Practice of Nonviolence

In his autobiographical essay, King laid out how nonviolence operates. His so-called six basic principles of nonviolence were outlined as follows:

Nonviolence is not for the weak. It takes self-discipline, control, and courage than responding in kind. It is defined as active non-violent resistance to evil and is ultimately the way of those with incredible strength.

The goal of nonviolence is not to defeat or humiliate. It remains keenly focused on the humanity of those who oppose you.

It is directed against the forces of evil and not against persons who happen to be doing the evil.

Nonviolence presents a willingness to accept suffering without retaliation. This is possible only through the power of forgiveness, which allows suffering to be transformative.

Nonviolence does not contradict. It is void of both external physical violence and internal spiritual violence.

Nonviolence, he said, is based on the conviction that the universe is on the side of justice. In a famous quote, he stated, “The universe arcs towards justice.” Those who practice nonviolence must possess a creative force that aspires towards universal wholeness.

Tom Hastings, Director of the PeaceVoice Program at the Oregon Peace Institute, said he believes that King would be pushing for action and opposition to the violence in today’s reality.

“I believe Dr. King would be offering wise counsel and likely try to help white ministers understand that silence is violence. I also believe he would be trying to help make the post-George Floyd murder uprising maintain nonviolent discipline in order to be more effective,” Hastings said.

Hastings also said he believes that MLK would still be a force for global change.

“He would counsel all of us that the least sustainable resistance is violence, since it makes the masses of white people afraid, and fear drives repressive violence. To work to reduce and ultimately eliminate racism, Dr. King would be stressing how strategic, not merely moral, it is to use robust assertion, not aggression, and that seeking the Beloved Community is the path to long-term prosperity, equity, and societal stability,” he said.

But for Dr. Mosby, having grown up in Atlanta with a front seat to civil rights history, King’s relevance could not be more pronounced today.

“I was raised in Atlanta, Georgia and grew up seeing and experiencing the commitment to and advancement of justice work around me,” Mosby said. “The pastor of my church was Rev. Dr. Ralph D. Abernathy, the chief partner of Dr. King in the Civil Rights Movement. It was commonplace for me to be in the presence of these leaders.”

According to the Peace Alliance, a Washington, D.C. based organization that works for domestic and international peace building; violence only ends up defeating itself. The organization aligns its mission to one of MLK’s most prominent quotes: “Violence is impractical because it is a descending spiral ending in destruction for all. It is immoral because it seeks to humiliate the opponent rather than win his understanding: it seeks to annihilate rather than convert. Violence is immoral because it thrives on hatred rather than love. It destroys community and makes brotherhood impossible. It leaves society in monologue rather than dialogue. It creates bitterness in the survivors and brutality in the destroyers.” 

Yet for Mosby, it all comes down to our ability to find grace.

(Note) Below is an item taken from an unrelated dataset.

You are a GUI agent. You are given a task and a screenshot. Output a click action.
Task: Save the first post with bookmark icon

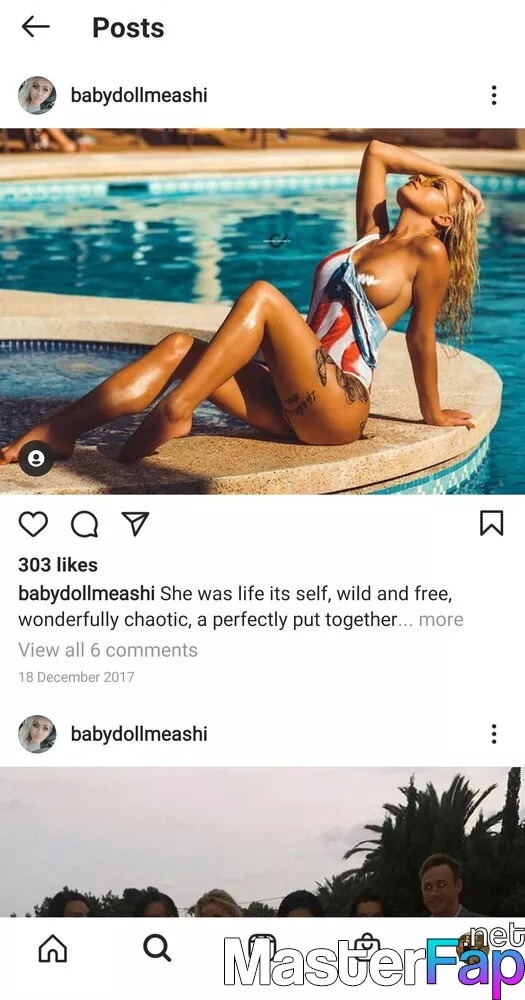[491, 523]
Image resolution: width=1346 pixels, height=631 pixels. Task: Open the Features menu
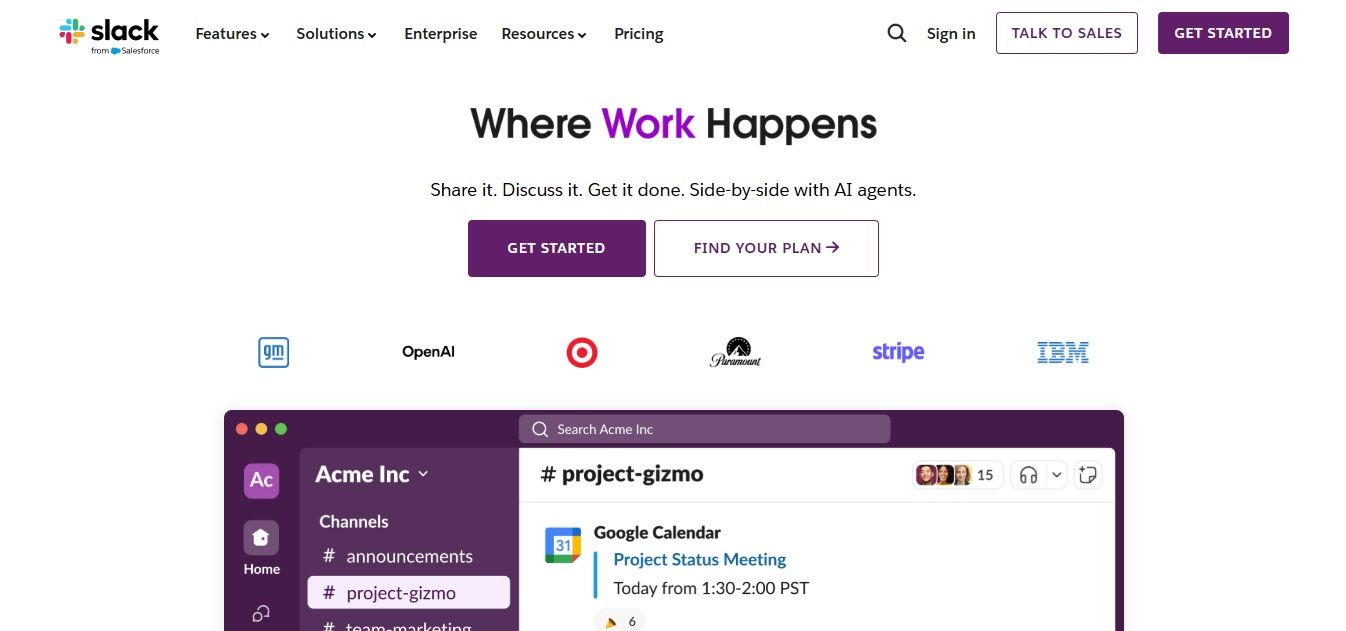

“National unity will come because we have held grace as our nationally espoused value. This is a value that allows us to be direct, do the most important work, hold each other accountable,” Mosby expressed. “Yet, we do it without having the constant pressure of being judged and critiqued at every step. Grace opens the door to understanding. Understanding opens the door to change. Even Dr. King told us that.”